Recorded information:
——

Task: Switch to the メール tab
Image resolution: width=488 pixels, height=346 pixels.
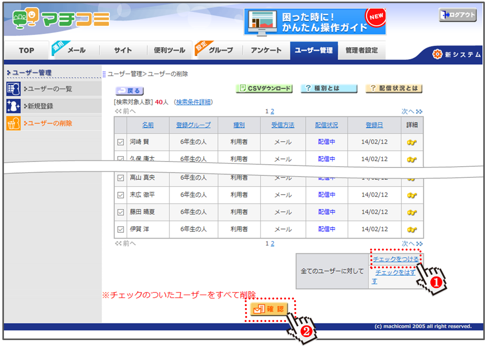Action: [x=76, y=50]
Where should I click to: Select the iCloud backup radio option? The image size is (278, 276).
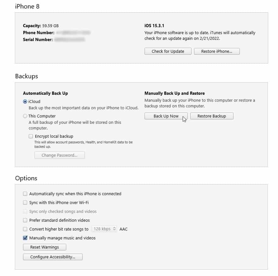(25, 102)
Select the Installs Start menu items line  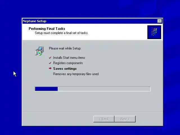tap(69, 58)
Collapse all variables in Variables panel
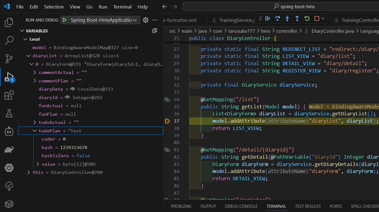This screenshot has width=379, height=212. (x=155, y=31)
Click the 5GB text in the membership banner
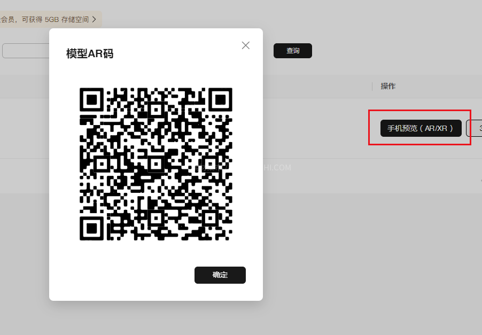This screenshot has width=482, height=335. click(x=52, y=19)
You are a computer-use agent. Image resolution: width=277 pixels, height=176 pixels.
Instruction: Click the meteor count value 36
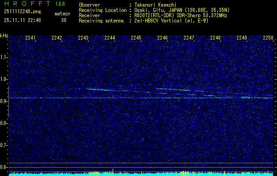[x=64, y=20]
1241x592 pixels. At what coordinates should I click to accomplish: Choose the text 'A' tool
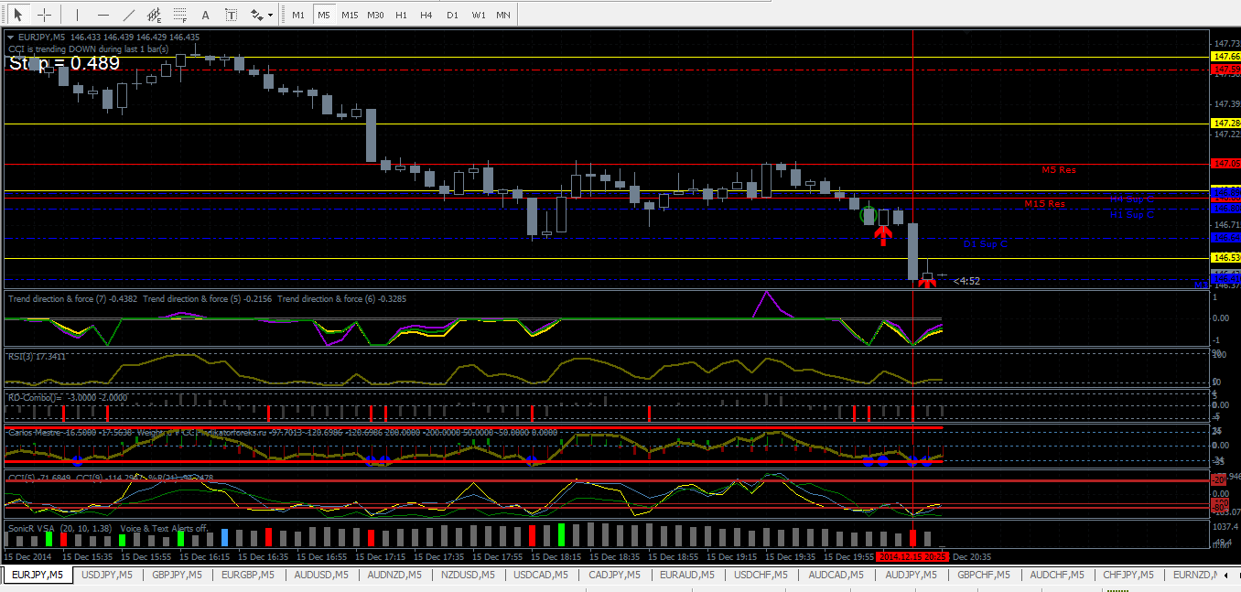coord(206,15)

——

Task requirements:
Copy verbatim the span that begins at the line containing "Instruction: Click the meteor count value 36" and ends at the last line of the material, inclusive of both; exclude pictures.

Output of the task:
Instruction: Click the meteor count value 36
[x=64, y=20]
1241x592 pixels. At what coordinates should I click to accomplish: Choose the text 'A' tool
coord(206,15)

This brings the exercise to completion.